BEGIN EXTRACTED ENTRIES

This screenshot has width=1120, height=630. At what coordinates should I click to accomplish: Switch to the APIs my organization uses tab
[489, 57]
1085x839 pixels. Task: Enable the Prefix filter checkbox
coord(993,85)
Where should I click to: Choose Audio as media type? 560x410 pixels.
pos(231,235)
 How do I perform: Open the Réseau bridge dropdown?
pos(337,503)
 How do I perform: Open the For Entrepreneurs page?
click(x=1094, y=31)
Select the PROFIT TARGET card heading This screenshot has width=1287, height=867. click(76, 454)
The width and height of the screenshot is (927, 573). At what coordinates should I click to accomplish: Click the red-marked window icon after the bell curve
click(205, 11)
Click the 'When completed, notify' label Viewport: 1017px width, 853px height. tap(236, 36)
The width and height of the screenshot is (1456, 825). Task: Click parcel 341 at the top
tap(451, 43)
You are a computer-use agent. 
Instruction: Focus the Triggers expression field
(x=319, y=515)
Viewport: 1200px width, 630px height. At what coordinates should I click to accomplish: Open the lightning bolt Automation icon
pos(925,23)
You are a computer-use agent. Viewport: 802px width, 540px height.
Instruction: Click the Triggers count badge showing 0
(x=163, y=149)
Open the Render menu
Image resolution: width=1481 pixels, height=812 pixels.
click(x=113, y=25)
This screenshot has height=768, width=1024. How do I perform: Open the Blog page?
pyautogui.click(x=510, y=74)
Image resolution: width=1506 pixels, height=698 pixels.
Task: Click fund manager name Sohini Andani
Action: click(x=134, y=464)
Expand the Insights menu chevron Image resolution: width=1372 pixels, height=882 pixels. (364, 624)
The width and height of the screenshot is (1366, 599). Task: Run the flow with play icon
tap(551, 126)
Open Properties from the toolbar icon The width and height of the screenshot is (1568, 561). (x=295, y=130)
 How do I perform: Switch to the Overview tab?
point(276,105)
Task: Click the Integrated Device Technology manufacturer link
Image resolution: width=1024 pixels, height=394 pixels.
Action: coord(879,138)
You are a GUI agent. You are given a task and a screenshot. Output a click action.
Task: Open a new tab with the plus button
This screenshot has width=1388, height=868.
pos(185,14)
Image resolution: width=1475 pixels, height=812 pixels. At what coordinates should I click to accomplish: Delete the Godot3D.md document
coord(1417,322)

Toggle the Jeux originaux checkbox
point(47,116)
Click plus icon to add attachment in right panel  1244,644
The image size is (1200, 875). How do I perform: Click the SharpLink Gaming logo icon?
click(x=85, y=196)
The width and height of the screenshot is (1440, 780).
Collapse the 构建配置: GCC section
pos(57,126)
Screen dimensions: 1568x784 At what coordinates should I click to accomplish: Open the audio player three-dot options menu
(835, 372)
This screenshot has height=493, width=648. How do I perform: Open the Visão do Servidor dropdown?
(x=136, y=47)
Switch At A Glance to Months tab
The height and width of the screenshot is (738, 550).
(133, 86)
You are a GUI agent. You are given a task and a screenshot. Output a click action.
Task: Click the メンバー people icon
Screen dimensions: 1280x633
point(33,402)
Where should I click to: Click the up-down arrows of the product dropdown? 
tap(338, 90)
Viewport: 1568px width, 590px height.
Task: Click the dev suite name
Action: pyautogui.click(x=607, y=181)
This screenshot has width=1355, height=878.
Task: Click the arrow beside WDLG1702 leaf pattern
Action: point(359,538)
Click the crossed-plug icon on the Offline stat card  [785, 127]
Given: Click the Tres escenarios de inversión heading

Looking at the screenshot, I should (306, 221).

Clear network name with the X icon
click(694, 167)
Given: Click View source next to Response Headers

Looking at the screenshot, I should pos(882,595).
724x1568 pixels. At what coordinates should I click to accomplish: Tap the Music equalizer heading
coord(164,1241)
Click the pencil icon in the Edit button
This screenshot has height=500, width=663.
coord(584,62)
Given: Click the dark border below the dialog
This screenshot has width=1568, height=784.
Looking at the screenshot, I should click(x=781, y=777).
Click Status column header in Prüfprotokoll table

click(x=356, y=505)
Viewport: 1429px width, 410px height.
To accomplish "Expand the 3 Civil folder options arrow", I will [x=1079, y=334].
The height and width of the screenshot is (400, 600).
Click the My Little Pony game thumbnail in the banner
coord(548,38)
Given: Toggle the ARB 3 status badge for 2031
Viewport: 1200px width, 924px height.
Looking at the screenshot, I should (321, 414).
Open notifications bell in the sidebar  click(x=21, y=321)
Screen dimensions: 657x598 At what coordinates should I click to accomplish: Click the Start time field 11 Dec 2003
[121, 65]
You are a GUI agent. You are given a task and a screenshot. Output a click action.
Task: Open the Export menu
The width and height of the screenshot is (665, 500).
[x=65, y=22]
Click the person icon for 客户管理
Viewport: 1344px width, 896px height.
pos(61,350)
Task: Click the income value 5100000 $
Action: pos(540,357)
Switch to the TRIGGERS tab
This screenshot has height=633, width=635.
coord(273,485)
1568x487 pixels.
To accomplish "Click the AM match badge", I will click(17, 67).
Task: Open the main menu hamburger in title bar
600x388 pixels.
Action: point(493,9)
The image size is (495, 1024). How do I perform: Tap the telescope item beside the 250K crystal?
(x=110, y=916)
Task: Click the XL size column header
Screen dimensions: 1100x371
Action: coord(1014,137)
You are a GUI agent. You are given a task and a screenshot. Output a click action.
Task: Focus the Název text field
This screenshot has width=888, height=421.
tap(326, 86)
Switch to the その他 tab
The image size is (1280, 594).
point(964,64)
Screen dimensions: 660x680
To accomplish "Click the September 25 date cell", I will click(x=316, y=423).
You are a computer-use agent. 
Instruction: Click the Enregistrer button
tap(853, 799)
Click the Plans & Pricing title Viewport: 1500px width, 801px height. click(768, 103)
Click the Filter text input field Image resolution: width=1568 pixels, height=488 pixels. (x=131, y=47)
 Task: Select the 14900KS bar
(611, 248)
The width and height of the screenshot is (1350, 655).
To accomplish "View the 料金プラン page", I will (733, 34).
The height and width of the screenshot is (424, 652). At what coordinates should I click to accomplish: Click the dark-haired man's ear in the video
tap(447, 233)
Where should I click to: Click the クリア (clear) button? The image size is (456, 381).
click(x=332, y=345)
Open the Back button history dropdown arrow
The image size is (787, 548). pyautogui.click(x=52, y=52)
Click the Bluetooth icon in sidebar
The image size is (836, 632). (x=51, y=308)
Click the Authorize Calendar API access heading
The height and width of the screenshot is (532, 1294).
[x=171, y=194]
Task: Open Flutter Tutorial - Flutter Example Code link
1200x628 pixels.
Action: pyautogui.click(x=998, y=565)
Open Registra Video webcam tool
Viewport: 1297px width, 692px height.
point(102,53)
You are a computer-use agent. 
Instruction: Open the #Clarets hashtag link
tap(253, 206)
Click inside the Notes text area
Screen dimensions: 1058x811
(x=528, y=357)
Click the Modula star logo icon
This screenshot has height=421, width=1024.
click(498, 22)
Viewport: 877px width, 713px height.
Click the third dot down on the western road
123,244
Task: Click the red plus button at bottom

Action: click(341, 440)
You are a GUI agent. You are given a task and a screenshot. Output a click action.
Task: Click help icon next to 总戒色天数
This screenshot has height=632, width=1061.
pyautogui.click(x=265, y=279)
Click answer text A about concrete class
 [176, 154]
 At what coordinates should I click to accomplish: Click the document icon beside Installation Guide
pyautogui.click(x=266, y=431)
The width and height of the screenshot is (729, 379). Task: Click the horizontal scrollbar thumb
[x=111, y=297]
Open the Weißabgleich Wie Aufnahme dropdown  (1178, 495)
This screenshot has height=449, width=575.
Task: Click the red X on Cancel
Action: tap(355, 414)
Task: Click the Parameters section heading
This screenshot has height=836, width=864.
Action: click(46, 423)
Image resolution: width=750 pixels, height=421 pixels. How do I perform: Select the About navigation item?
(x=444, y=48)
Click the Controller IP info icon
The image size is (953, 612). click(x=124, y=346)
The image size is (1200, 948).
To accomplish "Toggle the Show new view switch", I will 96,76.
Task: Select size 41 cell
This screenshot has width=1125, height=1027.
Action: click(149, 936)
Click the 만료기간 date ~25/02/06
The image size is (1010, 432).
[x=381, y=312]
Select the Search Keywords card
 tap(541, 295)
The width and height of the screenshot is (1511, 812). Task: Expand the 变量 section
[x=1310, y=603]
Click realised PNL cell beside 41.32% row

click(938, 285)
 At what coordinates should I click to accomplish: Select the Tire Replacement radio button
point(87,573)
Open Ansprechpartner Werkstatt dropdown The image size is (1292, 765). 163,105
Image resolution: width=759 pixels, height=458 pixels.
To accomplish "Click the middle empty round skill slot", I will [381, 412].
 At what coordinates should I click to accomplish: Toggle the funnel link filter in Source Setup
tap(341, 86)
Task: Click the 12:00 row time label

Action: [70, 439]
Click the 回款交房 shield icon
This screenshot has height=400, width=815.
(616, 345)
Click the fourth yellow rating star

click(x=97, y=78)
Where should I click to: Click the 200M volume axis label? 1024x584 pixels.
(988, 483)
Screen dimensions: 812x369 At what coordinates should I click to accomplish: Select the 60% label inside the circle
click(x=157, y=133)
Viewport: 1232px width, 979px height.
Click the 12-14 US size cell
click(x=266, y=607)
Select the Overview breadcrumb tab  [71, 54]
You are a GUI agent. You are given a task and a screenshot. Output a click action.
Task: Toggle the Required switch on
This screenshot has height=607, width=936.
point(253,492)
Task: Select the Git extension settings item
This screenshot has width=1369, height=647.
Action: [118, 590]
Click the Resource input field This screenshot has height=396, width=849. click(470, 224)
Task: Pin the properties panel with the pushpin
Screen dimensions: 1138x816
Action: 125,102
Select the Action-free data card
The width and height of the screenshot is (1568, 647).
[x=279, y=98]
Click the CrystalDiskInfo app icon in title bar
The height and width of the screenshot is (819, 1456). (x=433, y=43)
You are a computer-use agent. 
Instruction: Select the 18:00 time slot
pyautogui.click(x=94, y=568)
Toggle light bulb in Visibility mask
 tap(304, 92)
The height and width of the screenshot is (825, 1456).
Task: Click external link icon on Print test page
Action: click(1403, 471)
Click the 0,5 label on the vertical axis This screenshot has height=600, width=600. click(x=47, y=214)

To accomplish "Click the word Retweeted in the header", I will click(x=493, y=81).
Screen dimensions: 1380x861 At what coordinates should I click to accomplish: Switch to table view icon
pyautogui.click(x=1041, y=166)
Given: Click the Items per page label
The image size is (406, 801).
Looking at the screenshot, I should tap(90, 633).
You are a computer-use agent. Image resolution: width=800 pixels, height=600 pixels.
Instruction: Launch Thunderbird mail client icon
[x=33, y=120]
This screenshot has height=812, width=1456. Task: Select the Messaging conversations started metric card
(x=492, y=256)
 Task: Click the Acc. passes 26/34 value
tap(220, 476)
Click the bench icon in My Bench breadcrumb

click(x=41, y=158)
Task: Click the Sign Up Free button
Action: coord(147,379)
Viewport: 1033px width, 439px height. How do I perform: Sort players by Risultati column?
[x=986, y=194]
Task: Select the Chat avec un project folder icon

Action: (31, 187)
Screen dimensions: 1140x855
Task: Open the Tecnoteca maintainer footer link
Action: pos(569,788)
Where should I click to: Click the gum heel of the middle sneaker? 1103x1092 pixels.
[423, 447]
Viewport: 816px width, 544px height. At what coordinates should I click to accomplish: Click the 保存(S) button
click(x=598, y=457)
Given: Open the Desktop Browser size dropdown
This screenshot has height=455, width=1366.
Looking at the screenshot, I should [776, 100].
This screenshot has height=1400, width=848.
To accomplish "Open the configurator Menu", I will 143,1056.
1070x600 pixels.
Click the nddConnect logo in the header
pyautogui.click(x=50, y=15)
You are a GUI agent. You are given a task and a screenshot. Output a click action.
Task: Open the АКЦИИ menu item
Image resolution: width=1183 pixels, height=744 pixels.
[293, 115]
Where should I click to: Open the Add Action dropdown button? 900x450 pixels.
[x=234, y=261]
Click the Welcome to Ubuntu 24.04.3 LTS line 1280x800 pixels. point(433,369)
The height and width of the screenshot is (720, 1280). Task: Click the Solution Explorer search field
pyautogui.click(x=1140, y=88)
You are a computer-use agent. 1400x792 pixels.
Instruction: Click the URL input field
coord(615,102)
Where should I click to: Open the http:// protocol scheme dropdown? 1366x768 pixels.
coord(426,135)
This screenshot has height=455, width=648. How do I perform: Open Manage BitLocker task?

END EXTRACTED ENTRIES

THE PROBLEM
Take from the listing above each line that contains the string "will".

EXERCISE ANSWER
To accomplish "Expand the 3 Civil folder options arrow", I will [x=1079, y=334].
To accomplish "Click the AM match badge", I will click(17, 67).
To accomplish "Click the September 25 date cell", I will click(x=316, y=423).
To accomplish "View the 料金プラン page", I will (733, 34).
To accomplish "Toggle the Show new view switch", I will 96,76.
To accomplish "Click the middle empty round skill slot", I will [381, 412].
To accomplish "Click the word Retweeted in the header", I will click(x=493, y=81).
To accomplish "Open the configurator Menu", I will 143,1056.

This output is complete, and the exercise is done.